** Task instructions **
Take the line that contains "This screenshot has" and every line below it to the end of the entries, and give them again exactly, leaving out any pictures.

━━━ Input data ━━━

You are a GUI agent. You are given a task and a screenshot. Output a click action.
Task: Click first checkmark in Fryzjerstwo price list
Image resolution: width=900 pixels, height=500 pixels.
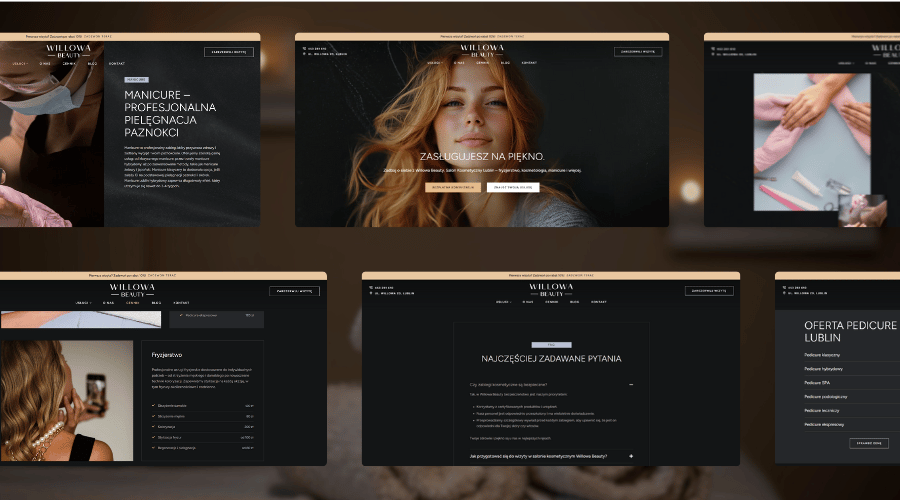(x=154, y=405)
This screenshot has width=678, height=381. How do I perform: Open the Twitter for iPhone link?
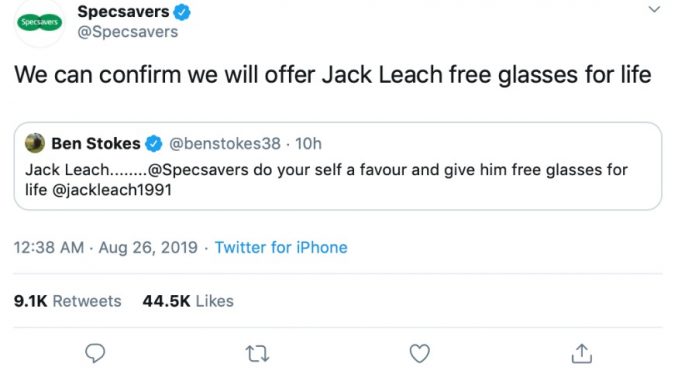tap(281, 247)
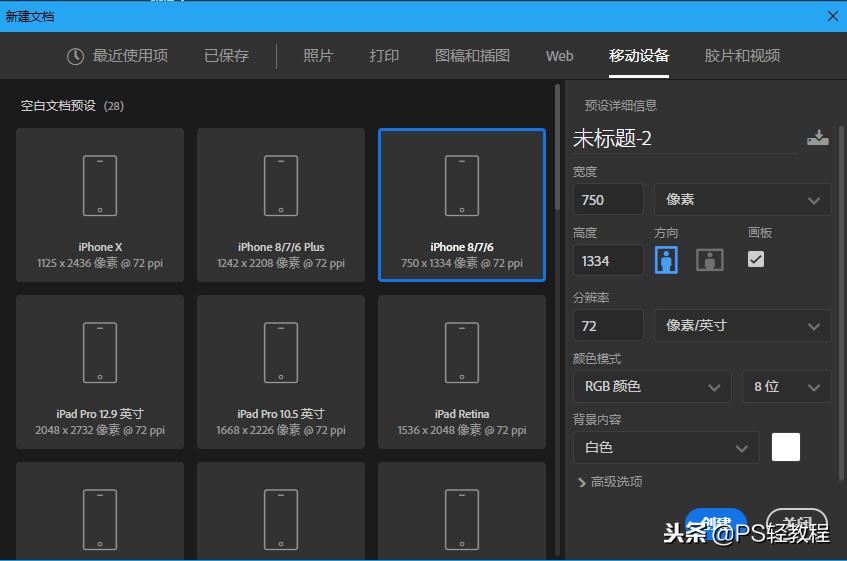Toggle the 画板 artboard checkbox
The image size is (847, 561).
(x=756, y=259)
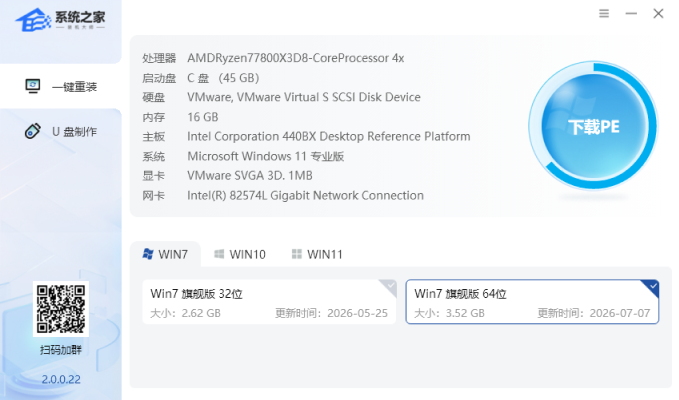
Task: Click the U 盘制作 USB drive icon
Action: click(32, 131)
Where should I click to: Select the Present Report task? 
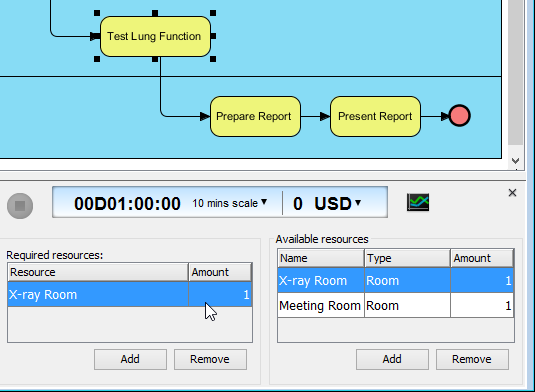coord(375,116)
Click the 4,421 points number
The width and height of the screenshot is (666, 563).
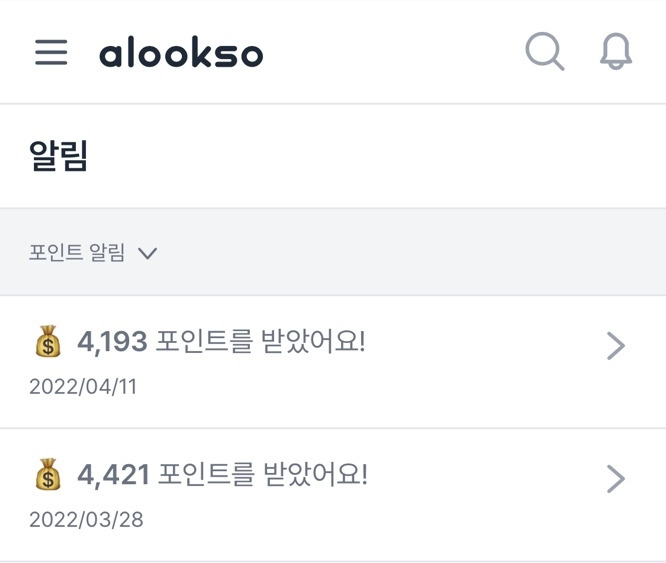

━━━

** Worked solution **
This screenshot has width=678, height=381. How do I perform: Open the Twitter for iPhone link?
tap(281, 247)
Toggle the 画板 artboard checkbox
The image size is (847, 561).
(x=756, y=259)
Task: Click the U 盘制作 USB drive icon
Action: click(32, 131)
Where should I click to: Select the Present Report task? 
coord(375,116)
Click the 4,421 points number
The width and height of the screenshot is (666, 563).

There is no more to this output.